When people have difficulty writing poems according to form, it is often because they try to impose a previously existing form, coercively, upon a thought or concept or story that also is fully and previously existing. This is not according to the nature of language. Dead formalism will result.

Often the seed or germ of a poetic thought is contained in a first line that springs to the mind spontaneously. Miraculously, if the line is truly poetic, the germ of a new form is also contained in that line. A poet’s intelligence can learn to marshall the words suggested by each previous line into successive lines, thus allowing the thought and the form to come into being together in a mutually dependent arrangement that results in perfect form.

It’s a higher order of skill, in my opinion, to find the perfect line that suggest both an unformed poetic thought and also an already-existing form, then allowing the the thoughts to suggests words which happen to fit that form.

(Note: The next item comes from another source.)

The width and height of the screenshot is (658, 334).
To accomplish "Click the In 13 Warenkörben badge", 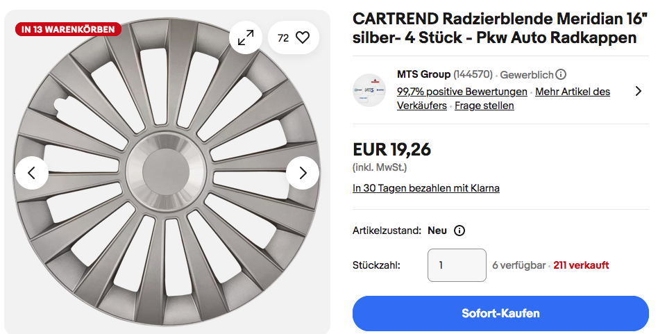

This also is human nature, and the glory of God.

***

I ought to mention that there are implications for the practice of religion. Formal religion is not formalistic religion. Formalism is giving priority to an order or form which is preferred for its own sake and not because it was the natural or tendentious arrangement of proper elements. Formal religion, however, is ignored at great peril. Wherever forms arranged themselves early in Church history and passed themselves down through centuries, one can be sure that original elements are at work in them to this day. There is simply no other way to enculturate people into the attitudes and fellowship and sacrifice of early Christianity than to practice the forms which grew up out of early Christian cooperation and freedom. I can attest personally that they are powerful in ways that make later inventions laughable at best. Free-form religion has neither freedom nor form. As we have seen, freedom in cooperation with nature is what produces form.